**PROBLEM STATEMENT:**
Convert the material, starting with the line that contains "The image size is (179, 125)." and going on through the line that contains "tap(22, 24)", into a Markdown table with the columns Row and Line. Number each row in Row, put the line's text in Line, and leave out blank lines.

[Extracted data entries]
────────────────────────────────────────
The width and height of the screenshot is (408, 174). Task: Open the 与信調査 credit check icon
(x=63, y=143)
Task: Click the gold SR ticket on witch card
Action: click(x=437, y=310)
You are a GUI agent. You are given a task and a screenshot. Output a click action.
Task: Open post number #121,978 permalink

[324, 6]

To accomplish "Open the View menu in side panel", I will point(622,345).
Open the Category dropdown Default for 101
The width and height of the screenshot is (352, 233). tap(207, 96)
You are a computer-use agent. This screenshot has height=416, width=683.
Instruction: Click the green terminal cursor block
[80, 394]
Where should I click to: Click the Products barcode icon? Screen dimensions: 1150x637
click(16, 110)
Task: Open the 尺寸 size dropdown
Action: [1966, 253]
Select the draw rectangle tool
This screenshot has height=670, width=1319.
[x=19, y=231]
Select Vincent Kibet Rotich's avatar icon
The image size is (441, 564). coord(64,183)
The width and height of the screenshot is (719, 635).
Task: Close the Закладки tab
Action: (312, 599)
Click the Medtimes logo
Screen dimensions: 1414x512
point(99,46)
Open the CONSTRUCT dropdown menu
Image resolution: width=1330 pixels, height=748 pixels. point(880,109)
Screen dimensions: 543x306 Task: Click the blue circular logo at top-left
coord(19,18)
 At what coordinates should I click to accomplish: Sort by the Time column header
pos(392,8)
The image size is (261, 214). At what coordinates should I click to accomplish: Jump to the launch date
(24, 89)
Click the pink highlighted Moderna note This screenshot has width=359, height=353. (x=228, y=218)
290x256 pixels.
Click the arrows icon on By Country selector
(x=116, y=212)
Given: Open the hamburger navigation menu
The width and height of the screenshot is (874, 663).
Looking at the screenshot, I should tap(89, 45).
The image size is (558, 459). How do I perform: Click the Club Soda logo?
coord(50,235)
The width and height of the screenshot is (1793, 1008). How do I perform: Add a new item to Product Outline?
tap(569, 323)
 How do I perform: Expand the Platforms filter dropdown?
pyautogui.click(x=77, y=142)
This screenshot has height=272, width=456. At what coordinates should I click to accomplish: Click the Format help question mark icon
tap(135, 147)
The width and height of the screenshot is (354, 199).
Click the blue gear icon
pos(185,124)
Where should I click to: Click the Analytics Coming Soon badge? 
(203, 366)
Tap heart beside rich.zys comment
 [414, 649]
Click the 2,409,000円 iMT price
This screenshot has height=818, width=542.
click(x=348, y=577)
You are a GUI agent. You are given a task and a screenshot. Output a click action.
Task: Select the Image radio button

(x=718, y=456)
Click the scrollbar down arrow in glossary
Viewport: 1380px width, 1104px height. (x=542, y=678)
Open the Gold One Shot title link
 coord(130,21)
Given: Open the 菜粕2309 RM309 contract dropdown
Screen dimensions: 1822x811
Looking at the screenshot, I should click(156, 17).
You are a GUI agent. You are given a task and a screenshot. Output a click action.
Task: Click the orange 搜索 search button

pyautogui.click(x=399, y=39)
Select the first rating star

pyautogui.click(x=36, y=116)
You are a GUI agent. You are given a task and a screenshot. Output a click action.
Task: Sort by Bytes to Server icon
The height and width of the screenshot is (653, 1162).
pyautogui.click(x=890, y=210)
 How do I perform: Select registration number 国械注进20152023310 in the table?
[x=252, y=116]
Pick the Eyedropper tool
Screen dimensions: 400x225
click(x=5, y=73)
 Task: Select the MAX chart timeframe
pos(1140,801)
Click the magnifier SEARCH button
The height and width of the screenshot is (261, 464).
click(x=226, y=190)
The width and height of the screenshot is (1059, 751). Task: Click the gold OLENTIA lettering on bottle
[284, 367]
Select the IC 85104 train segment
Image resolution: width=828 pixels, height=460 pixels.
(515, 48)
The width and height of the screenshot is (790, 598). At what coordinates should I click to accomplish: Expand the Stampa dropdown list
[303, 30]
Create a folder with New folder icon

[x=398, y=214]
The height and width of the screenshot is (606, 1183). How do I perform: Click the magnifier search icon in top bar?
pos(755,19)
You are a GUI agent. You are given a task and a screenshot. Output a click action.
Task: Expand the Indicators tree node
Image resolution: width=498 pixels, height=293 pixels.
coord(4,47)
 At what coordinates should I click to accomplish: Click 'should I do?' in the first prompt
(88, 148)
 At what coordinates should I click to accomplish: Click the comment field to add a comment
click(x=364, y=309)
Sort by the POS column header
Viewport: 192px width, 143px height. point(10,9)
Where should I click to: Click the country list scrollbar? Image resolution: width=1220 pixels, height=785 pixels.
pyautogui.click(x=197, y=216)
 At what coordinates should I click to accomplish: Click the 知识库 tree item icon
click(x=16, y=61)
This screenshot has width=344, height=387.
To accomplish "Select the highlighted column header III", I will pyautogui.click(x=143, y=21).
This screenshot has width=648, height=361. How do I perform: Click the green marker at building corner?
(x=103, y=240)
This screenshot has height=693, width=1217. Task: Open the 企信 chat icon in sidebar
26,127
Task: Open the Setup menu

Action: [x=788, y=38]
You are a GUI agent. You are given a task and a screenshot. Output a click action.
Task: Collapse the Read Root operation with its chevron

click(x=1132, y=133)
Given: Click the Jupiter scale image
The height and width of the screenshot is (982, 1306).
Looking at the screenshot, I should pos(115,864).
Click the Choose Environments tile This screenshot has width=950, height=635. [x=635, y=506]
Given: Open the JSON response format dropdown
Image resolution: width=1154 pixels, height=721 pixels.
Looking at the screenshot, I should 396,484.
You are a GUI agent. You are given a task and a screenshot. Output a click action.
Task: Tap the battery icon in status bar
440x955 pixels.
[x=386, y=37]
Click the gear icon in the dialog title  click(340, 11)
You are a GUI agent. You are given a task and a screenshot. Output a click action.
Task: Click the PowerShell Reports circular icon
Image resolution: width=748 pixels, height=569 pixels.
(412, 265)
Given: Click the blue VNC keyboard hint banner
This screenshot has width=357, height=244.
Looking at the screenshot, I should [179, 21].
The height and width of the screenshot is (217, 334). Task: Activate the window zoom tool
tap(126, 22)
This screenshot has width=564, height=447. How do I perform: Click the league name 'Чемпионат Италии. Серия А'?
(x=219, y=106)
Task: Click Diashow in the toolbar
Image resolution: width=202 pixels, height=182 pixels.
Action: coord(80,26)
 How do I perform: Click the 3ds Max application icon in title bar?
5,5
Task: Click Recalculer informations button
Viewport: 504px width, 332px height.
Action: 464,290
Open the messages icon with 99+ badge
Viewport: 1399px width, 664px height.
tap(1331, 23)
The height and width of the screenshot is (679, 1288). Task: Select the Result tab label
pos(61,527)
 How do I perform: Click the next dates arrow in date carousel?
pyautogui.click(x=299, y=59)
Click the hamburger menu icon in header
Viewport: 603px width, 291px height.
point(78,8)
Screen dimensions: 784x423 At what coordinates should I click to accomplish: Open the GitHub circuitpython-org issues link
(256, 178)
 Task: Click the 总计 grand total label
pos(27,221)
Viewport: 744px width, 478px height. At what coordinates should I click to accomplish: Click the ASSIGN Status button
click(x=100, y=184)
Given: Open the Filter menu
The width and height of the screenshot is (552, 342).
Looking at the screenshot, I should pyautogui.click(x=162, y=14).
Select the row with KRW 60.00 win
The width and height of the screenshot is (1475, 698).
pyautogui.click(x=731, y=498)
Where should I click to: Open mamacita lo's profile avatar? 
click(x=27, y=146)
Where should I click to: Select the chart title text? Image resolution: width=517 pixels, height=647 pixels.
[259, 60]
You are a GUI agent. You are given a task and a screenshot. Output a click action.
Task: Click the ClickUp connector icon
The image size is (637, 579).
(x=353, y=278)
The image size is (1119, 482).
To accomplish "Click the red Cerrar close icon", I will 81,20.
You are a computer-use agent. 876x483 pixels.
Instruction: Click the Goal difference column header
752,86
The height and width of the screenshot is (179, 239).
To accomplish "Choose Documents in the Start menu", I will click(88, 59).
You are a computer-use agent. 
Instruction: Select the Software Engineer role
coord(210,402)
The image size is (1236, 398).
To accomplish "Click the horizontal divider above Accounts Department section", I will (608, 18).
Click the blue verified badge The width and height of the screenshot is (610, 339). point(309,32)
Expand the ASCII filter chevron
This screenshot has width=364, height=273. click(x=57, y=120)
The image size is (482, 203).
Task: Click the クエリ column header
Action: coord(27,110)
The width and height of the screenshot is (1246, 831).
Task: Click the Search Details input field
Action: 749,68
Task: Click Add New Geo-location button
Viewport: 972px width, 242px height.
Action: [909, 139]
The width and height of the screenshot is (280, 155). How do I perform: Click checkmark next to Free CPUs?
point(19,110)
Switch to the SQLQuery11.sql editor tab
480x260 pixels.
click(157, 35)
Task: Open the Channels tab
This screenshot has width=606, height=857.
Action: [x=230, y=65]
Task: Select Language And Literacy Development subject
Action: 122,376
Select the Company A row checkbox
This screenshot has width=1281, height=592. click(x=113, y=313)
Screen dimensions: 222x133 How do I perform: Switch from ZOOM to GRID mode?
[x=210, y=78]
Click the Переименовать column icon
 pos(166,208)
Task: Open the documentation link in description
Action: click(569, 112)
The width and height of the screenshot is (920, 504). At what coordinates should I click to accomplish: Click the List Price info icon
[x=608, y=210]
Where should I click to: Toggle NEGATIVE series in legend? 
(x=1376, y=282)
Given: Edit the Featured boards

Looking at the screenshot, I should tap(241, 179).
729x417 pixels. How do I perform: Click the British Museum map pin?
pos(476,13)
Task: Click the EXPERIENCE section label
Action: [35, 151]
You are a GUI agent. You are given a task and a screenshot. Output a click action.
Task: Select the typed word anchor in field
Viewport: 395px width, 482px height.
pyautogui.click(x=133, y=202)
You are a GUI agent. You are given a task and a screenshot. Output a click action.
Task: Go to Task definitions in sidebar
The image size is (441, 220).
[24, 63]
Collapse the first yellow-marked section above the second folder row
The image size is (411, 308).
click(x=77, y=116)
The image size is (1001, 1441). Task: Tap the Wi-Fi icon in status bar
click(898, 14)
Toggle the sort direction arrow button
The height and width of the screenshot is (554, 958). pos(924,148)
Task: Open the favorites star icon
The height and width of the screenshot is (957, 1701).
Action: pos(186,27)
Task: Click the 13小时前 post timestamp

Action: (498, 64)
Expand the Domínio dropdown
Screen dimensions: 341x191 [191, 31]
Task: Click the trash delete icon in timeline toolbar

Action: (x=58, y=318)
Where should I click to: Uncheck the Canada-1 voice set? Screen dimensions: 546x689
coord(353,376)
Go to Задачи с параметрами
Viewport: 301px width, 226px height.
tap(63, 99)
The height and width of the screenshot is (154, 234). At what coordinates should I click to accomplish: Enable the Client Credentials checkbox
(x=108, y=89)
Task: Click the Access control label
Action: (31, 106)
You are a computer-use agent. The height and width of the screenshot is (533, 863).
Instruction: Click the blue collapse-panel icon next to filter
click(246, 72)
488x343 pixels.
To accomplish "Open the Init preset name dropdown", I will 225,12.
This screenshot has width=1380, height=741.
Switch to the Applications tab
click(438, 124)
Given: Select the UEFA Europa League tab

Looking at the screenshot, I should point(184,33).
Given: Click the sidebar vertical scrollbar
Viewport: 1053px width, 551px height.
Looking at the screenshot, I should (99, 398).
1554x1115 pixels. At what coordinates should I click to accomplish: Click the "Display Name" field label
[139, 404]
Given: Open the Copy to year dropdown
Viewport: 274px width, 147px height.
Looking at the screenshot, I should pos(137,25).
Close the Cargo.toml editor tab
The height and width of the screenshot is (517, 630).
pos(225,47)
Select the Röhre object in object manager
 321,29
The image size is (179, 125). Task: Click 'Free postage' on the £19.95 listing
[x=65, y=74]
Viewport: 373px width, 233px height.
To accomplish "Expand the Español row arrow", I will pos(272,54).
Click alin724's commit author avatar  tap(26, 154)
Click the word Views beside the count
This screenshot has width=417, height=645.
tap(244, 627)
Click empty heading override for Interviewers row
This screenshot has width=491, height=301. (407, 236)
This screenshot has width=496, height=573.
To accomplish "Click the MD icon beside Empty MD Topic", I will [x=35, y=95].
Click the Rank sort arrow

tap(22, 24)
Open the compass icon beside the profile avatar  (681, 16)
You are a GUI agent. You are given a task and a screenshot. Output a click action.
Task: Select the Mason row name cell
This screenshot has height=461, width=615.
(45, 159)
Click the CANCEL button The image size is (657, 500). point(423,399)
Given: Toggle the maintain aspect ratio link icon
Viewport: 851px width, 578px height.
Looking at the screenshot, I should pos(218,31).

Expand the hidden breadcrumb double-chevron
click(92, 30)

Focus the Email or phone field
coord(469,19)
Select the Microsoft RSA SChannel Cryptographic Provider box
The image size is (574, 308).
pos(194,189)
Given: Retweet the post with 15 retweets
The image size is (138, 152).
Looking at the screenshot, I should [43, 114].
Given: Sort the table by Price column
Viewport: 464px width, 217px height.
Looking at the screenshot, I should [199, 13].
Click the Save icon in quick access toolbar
────────────────────────────────────────
**SOLUTION FOR THIS PROBLEM:**
| Row | Line |
|---|---|
| 1 | The image size is (179, 125). Task: Click 'Free postage' on the £19.95 listing |
| 2 | [x=65, y=74] |
| 3 | Viewport: 373px width, 233px height. |
| 4 | To accomplish "Expand the Español row arrow", I will pos(272,54). |
| 5 | Click alin724's commit author avatar  tap(26, 154) |
| 6 | Click the word Views beside the count |
| 7 | This screenshot has width=417, height=645. |
| 8 | tap(244, 627) |
| 9 | Click empty heading override for Interviewers row |
| 10 | This screenshot has width=491, height=301. (407, 236) |
| 11 | This screenshot has width=496, height=573. |
| 12 | To accomplish "Click the MD icon beside Empty MD Topic", I will [x=35, y=95]. |
| 13 | Click the Rank sort arrow |
| 14 | tap(22, 24) |